Not the most ethical business plan, mind you....
Aluminum was a precious metal for a few decades. Royalty used it for their best forks and spoons. Now we make airliners out of it and the aluminum producers are doing just fine.
Space mining is made out to be the pie-in-the-sky paydirt of space dreams, but it's still a much smaller market than telecoms.
1. make more space habitats
Once you have orions, you can move a lot of heavy stuff quickly around the solar system. Orions can probably go interstellar if we fire off fuel pellets for them to catch up to, or can somehow doe antimatter catalyzed fission/fusion.

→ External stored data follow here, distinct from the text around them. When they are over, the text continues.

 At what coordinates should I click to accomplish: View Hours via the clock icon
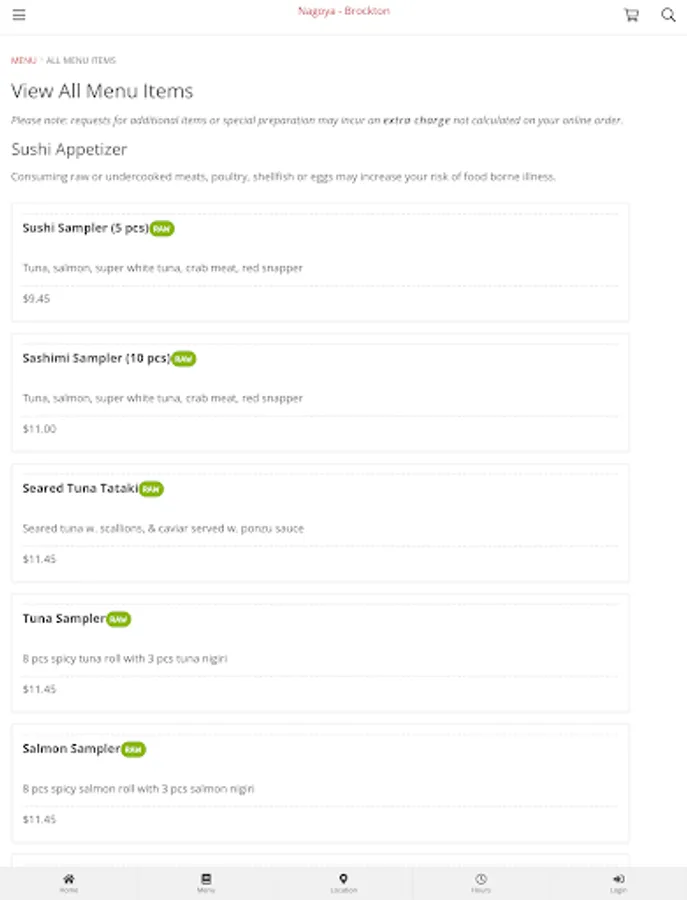(x=481, y=882)
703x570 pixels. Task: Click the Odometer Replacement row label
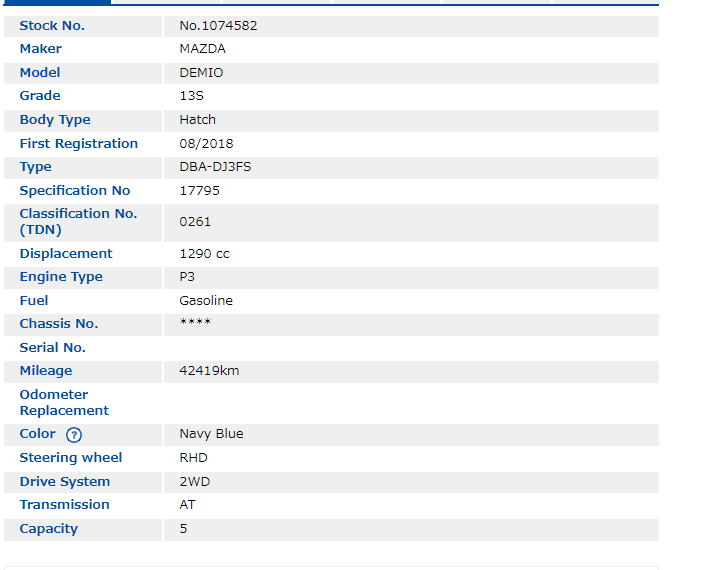pyautogui.click(x=64, y=403)
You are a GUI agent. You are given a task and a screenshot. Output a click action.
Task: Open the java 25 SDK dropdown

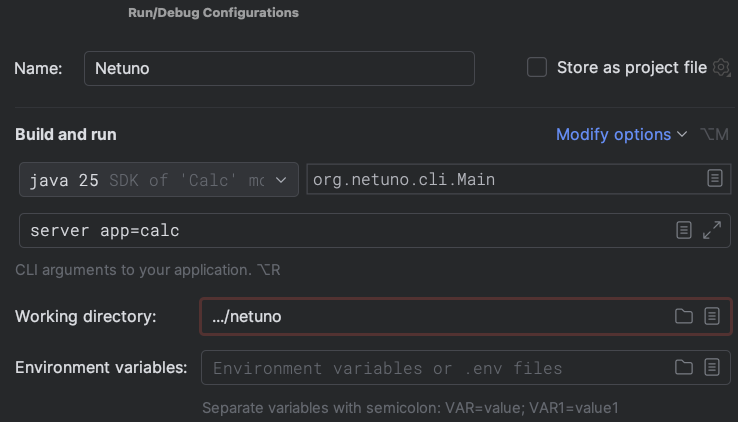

Orion drives are great if you just consider performance, but not cost. It gets it's great ISP and thrust at the cost of being very inefficient in it's use of fissiles. If you can lift propellant into orbit at the cost SpaceX is projecting, for any in-system work it is more economical to use much less flashy nuclear thermal rockets with much worse ISP, because the propellant is cheaper than the fissiles.
Other downsides include "using it for take-offs will leave a large crater that will glow blue for several hundred million years, as will everything downwind in the fallout area", but who really cares about takeoff areas? (That's for the silly plebs left behind on the ground to worry about - you're headed to SPACE!)
almost halfway down, the article is long but so well worth the time.
As for in-situ resource utilization, how about this: Apollo astronauts found nearly 40% iron ore in some areas of lunar regolith. That may be unusually high, but you can do magnetic separation, then pass hydrogen gas through the ore to get iron and water. Crack the water molecules, recycle the hydrogen, and then use the oxygen to refuel "starships", where it accounts for 4/5 of the propellant mass. In the meantime you get iron by the hundreds of tons on La Luna that you can use to make pressure tanks to store that oxygen, live in, etc.
(It's been a long trope in sci-fi and speculation that a lunar economy would be an aluminium economy, and that people who seek iron will go for the asteroids, but it is very easy to get iron + oxygen as described on the moon, it is much harder to reduce other common metals on the moon.)
Here is the mass driver that Gerard K. O'Neill told you about, available off the shelf:
That can send a 10kg projectile at 2.5 km/s which can get to the Earth-Moon L1 or L2 points.
If you can increase the velocity to 3.1 km/s you could graze the Earth's atmosphere and deliver oxygen and other materials to LEO. Either way you need something that can soak up excess momentum at the end, but you could greatly reduce the need for tanker launches.
Using pre-Starship capabilities, 15 launches is a lot. At $5M/launch, 3 launches per day that they're forecasting for Startship, 15 launches would be a tiny part of the budget.
The main trouble is you also want to build up a carbon stock for biological applications... But it is the nitrogen stock that I haven't figured out.
That would potentially enable getting mass (like water or lunar regolith) into space (alas from the Moon, not Earth) at even lower cost than Starship.
Recommended related link: http://ssi.org/ssi-supermodels-part-2-make-your-own-ssi-mass...
The moon has other challenges, like the slow day/night cycle, radiation, and the damn dust.